Industry executives say prices of some crude-linked derivatives such as polymers (like polyethylene and polypropylene used in packaging material) and specialty resins, have jumped 60-70% since the start of the Iran war, forcing companies to reassess sourcing, production and pricing strategies. The sharp spike has unsettled firms, with many considering calibrated price hikes and grammage cuts to mitigate inflationary pressures in the June quarter of FY27.

“We are seeing inflation of 10% hitting us across all our portfolios, barring home and personal care and healthcare. We have announced a 4% price increase across different parts of the business to mitigate this impact,” Mohit Malhotra, global CEO, Dabur, said.

“Selective price hikes will have to be taken in the June quarter. Pricing action will include both grammage adjustments and some price increase on packs above Rs 10,” Rakshit Hargave. MD & CEO, Britannia Industries, said. Britannia is also shifting export manufacturing from Oman to India to reduce dependence on the Strait of Hormuz, Hargave said, as the Iran war has disrupted shipments there.

Godrej Consumer Products MD & CEO Sudhir Sitapati said that unlike palm oil, where inflation hits mainly one category (soaps), crude-linked inflation impacts all segments. “The inflation is more spread out and easier to pass through over a few months. Between pricing, some cost actions, and portfolio mix, we should be able to recover most of it,” he told analysts in a post Q4-results call last week.

In April, GCPL increased prices of soaps by 5%. In detergents, it took up prices by 6-7%, and in household insecticides, it hiked prices by 4-5%. Despite these efforts, the company acknowledged margins could face pressure over the next two quarters if elevated oil prices persist, impacting gross margins by an estimated 100-250 basis points in certain segments.

Breaking the Buffer

Packaging costs, say experts, are becoming a serious concern because they move closely with crude. The exhaustion of packaging buffers has pushed companies into a high-cost procurement cycle, where daily price revisions from suppliers have replaced stable long-term contracts. With packaging accounting for nearly 15-20% of total manufacturing expenses for daily essentials, these “fresh purchases” are now directly eroding profit margins.

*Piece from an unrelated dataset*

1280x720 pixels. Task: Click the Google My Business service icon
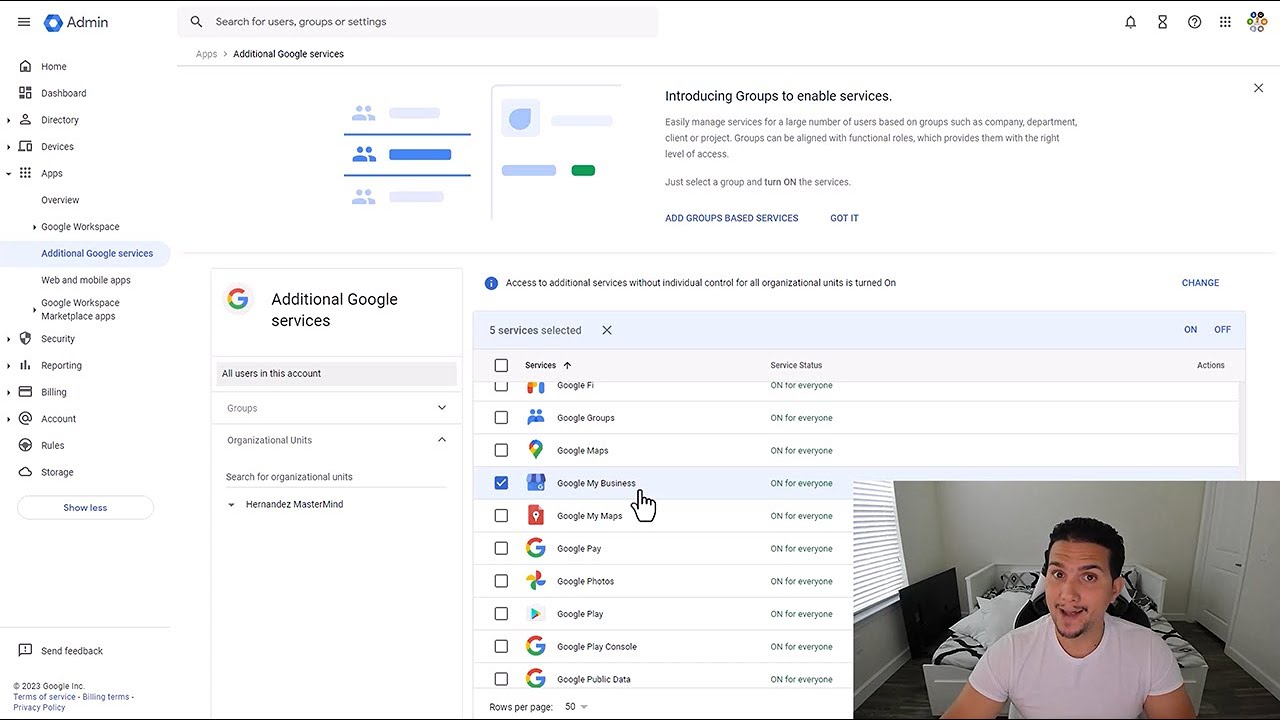pos(535,483)
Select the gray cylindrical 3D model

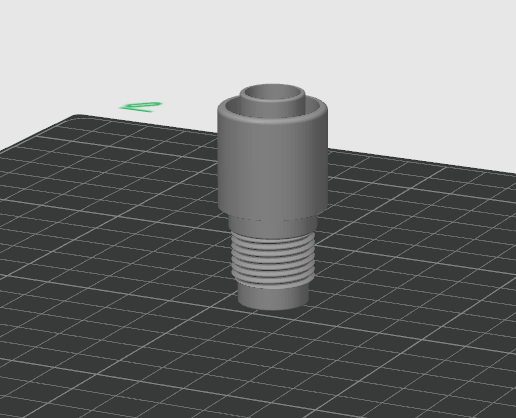click(x=273, y=197)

“Input cost pressures, particularly packaging, milk, and wheat, remain a concern. Geopolitical developments and monsoon trends could also impact demand. Our focus is on controlling what we can via execution and efficiency,” Manish Tiwary, chairman & MD, Nestle India, said.

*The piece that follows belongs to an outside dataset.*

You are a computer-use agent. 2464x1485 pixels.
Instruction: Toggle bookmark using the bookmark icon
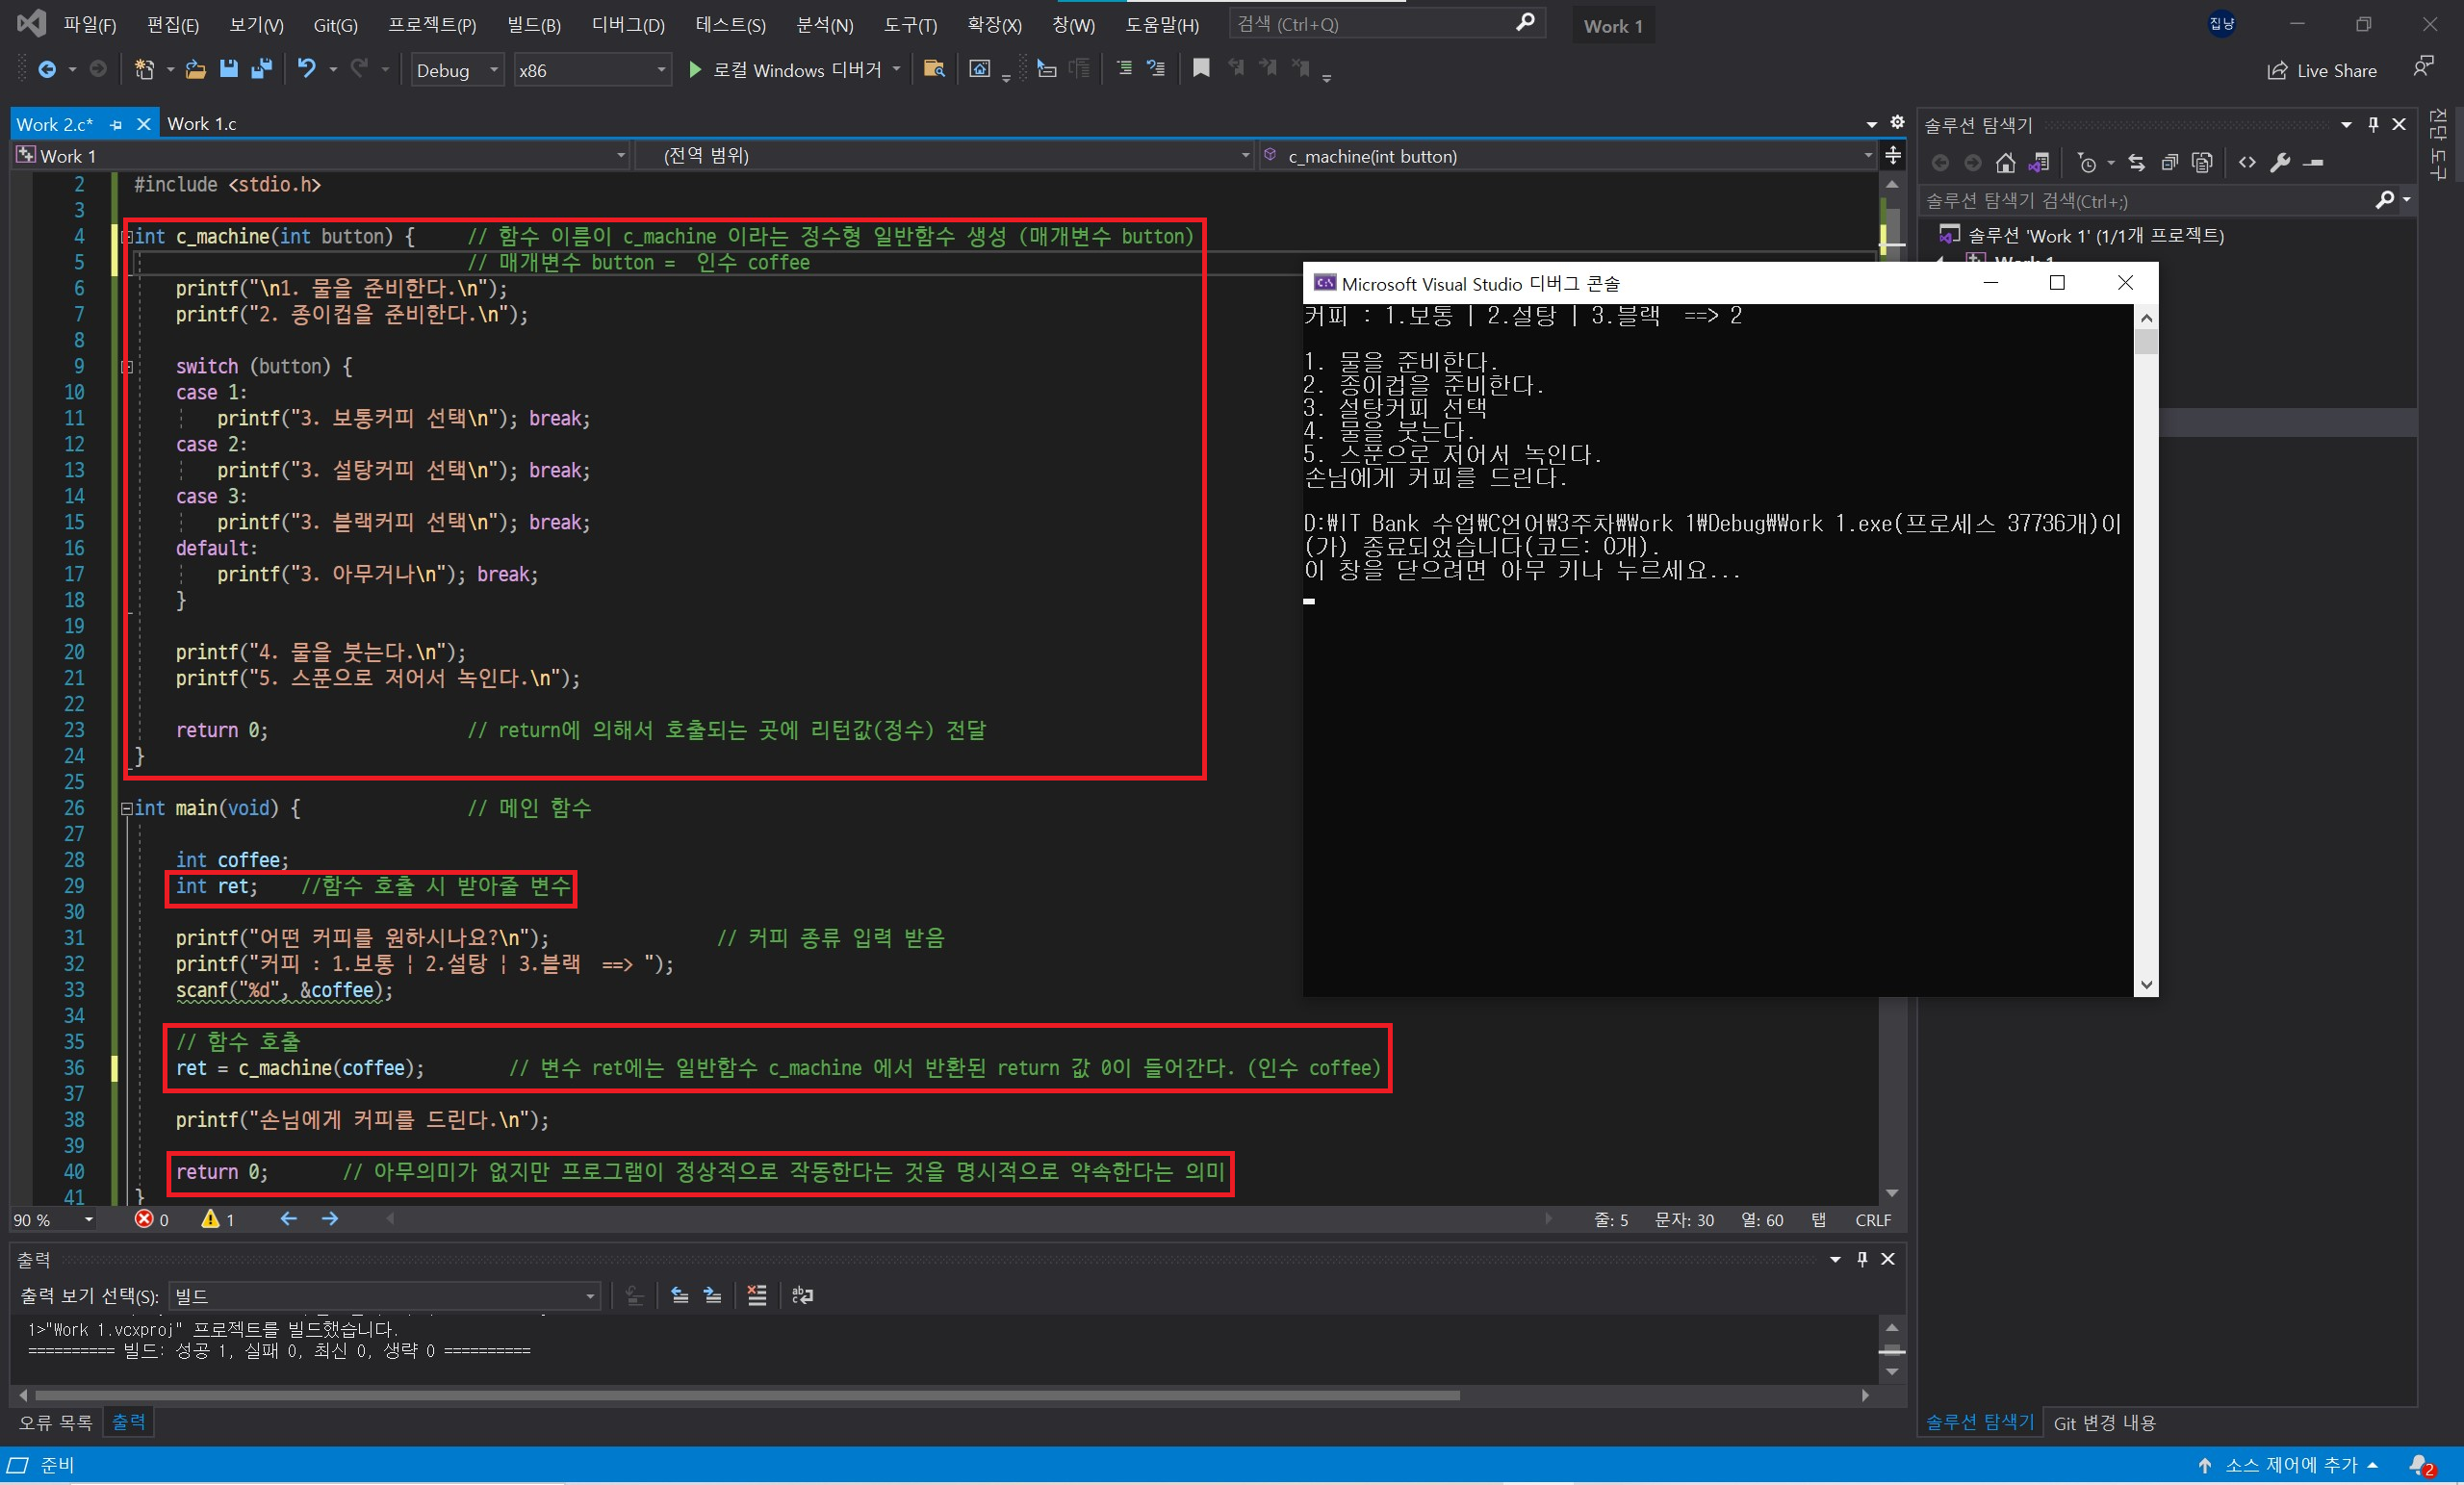pos(1201,69)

The challenge is particularly acute because demand recovery remains uneven in FMCG. Rural consumption has improved gradually, but purchasing behaviour remains cautious. Urban consumers, meanwhile, continue to spend selectively, favouring smaller packs and discounts in mass categories while premium products perform relatively better. That leaves companies walking a tightrope between protecting margins and defending volumes.

Some companies have already started re-calibrating production strategies. Beverage makers are evaluating lightweight packaging to reduce PET as well as glass usage. Packaged goods firms are renegotiating supplier contracts and redesigning packs to optimise material consumption. Others are increasing local sourcing to reduce dependence on volatile international supply chains.

Volume Tightrope

Yet the room for manoeuvre is limited.

The memory of the last major inflation cycle, triggered by the war in Ukraine in 2022, still hangs over the sector. Consumer goods companies pushed through multiple price hikes then, only to see volume growth weaken as consumers either cut back purchases or shifted to cheaper regional alternatives. That experience is shaping boardroom conversations again.